Gespräch mit der Oppositionsführerin

Aung San Suu Kyi: Friedlich zur Demokratie

Aung San Suu Kyi war und ist die Ikone der burmesischen Demokratiebewegung im heutigen Myanmar. Sie hat 16 der letzten 20 Jahre entweder im Gefängnis oder unter Hausarrest verbracht. Seit 13. November ist sie frei und kann sich auch frei bewegen. Raoul Kirschbichler hat sie telefonisch in ihrem Haus in der University Street in Yangon erreicht.

Morgenjournal, 24.12.2010

Raoul Kirschbichler

Diszipliniertes Leben

Aung San Suu Kyi ist frei Seit knapp fünf Wochen.
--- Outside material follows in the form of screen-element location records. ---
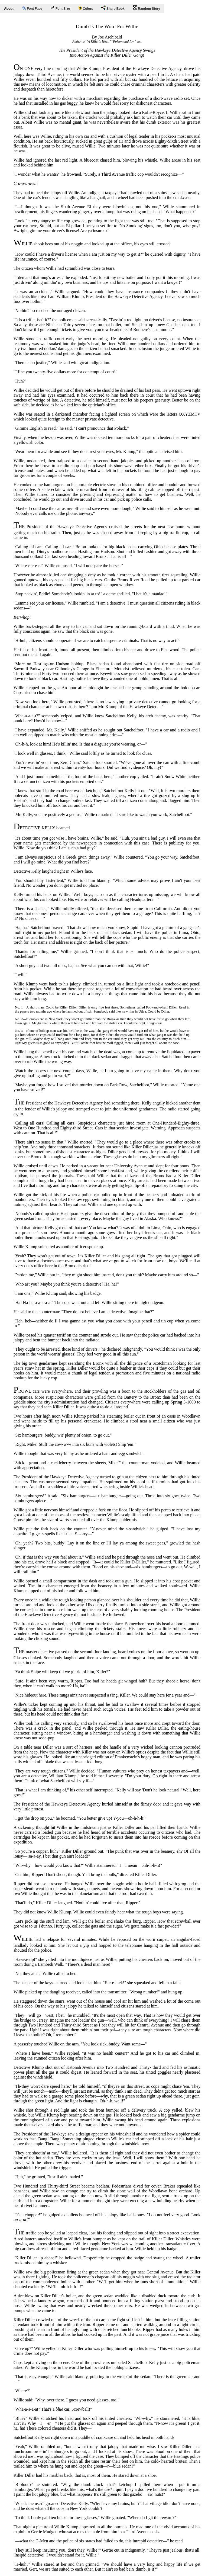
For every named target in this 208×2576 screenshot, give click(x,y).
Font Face (32, 8)
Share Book (113, 8)
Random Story (146, 8)
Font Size (60, 8)
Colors (85, 8)
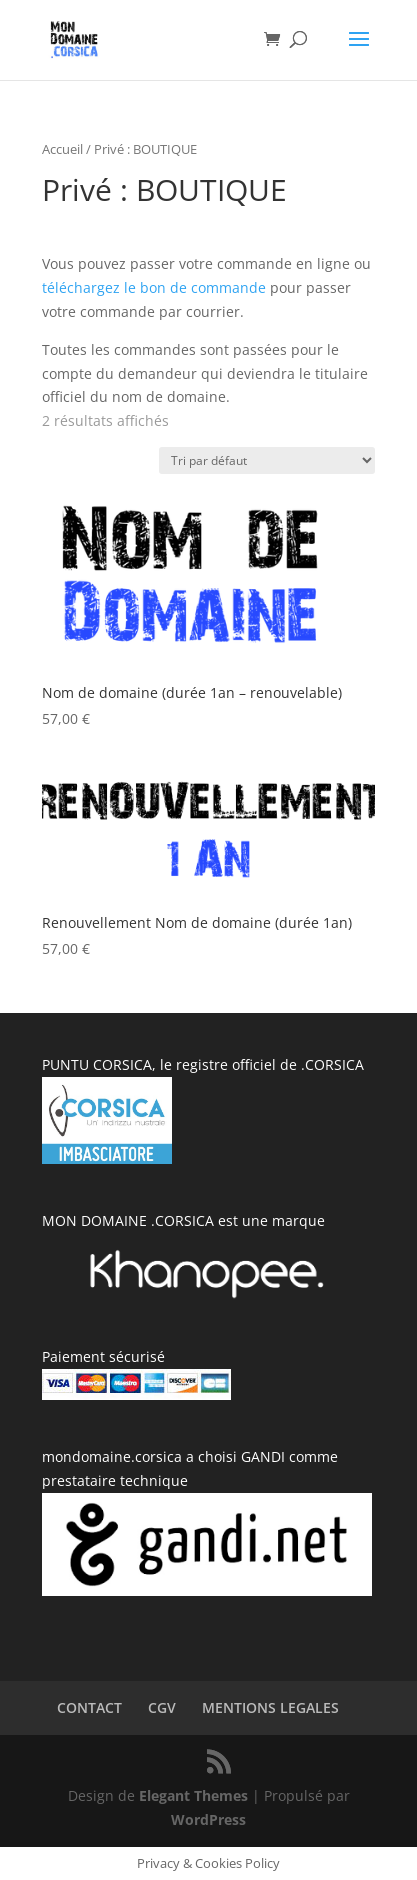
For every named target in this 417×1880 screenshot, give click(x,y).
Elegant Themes (193, 1795)
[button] (209, 579)
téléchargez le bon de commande (154, 287)
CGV (162, 1707)
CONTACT (89, 1707)
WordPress (208, 1819)
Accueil (62, 149)
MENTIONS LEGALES (270, 1707)
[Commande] (267, 460)
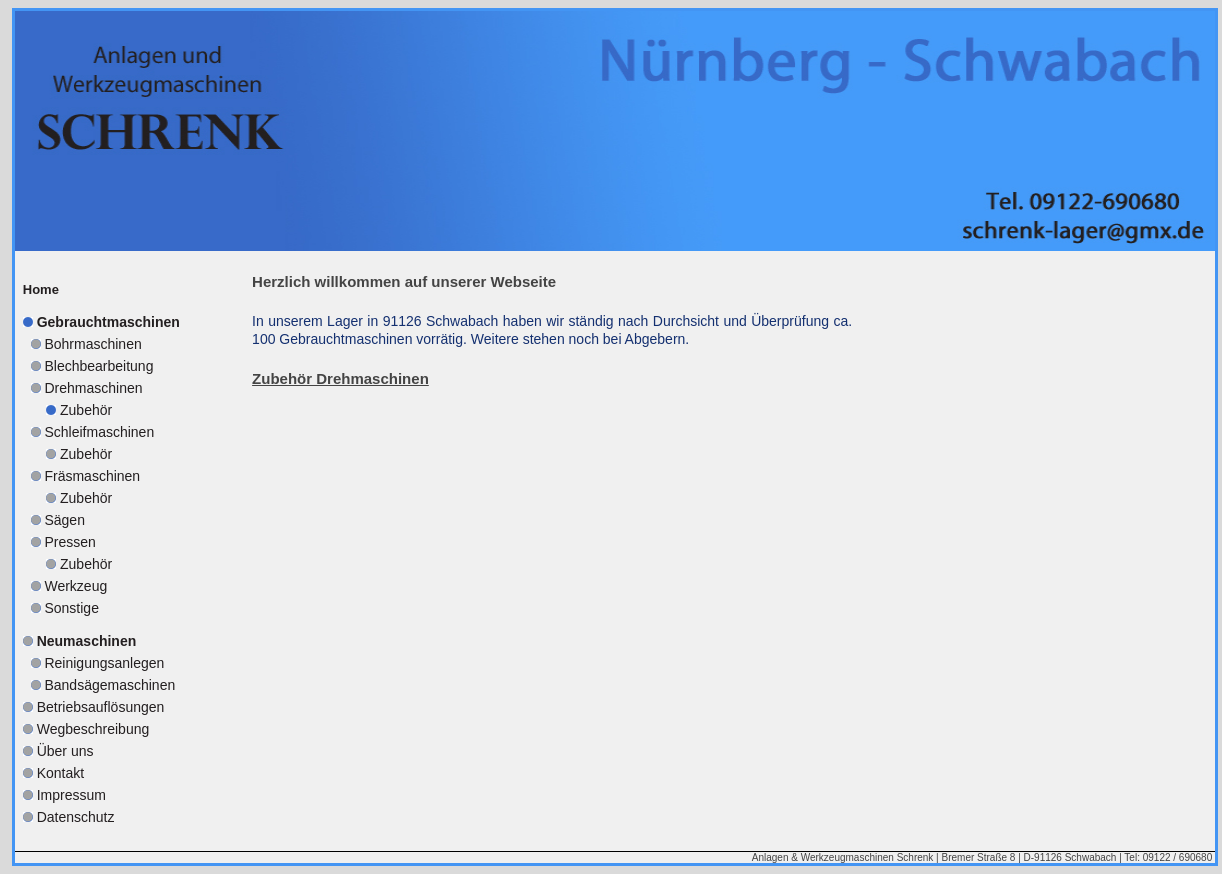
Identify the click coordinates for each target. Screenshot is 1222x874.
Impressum (71, 795)
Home (41, 289)
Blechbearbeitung (98, 366)
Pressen (69, 542)
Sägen (64, 520)
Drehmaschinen (93, 388)
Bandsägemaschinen (109, 685)
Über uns (65, 751)
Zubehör (86, 410)
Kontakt (60, 773)
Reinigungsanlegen (104, 663)
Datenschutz (76, 817)
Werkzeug (75, 586)
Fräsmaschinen (92, 476)
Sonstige (71, 608)
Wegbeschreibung (93, 729)
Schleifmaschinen (99, 432)
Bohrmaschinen (92, 344)
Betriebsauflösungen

Und wer sich nach ihrem Wohlergehen erkundigt, bekommt eine kurze Antwort: "Ein bisschen müde, aber sonst gut." Sieben Jahre durchgehend Hausarrest waren prägend und hart zugleich. Doch die "Lady", wie sie vom Volk genannt wird, ist ihrem Schicksal mit eiserner Disziplin und einem geordneten Tagesablauf begegnet: Wer ein diszipliniertes Leben führt kann alles meistern. "Ich hatte eine tägliche Routine, dabei waren die Wochenenden so etwas wie 'freie Tage'. So hatte ich am Wochenende ein wenig Ferien, da musste ich mich nicht an meine tägliche Routine halten." Das wichtigste war, informiert zu bleiben, und das ging nur durch radiohören, "weil ich mit dem Rest der Welt in Kontakt stehen musste. Um zu wissen was in Burma vor sich geht, hörte ich alle burmesischen Radiosender."

Fühlt sich sicher

Einer ihrer ersten Gäste, den sie auch persönlich vom Flughafen von Yangon abgeholt hat, war ihr Sohn Kim Aris, der in London lebt. Doch wo immer Aung San Suu Kyi auftaucht wird sie von Menschenmassen begleitet. So auch als sie mit ihrem Sohn auf dem Boyo Aung San Markt einkaufte. Trotzdem fühlt sich die Friedensnobelpreisträgerin sicher. Sie denkt nicht über ihre Sicherheit nach, erst wenn sie danach gefragt wird. Im Grunde sei die Regierung für die Sicherheit der Bürger verantwortlich

Wahlenthaltung "war richtig"

Im Jahr 1990 hatte die Partei von Aung San Suu Kyi, die "Nationale Liga für Demokratie" (NLD), die Parlamentswahlen mit 72 Prozent überlegen gewonnen. Doch die Militärjunta ignorierte das Ergebnis wie einen lästigen Betriebsunfall. An den Wahlen Anfang November, den ersten seit zwanzig Jahren, hatte die "Nationale Liga für Demokratie" nicht teilgenommen. Für Aung San Suu Kyi war das die richtige Entscheidung, eine Mehrheitsentscheidung der Partei.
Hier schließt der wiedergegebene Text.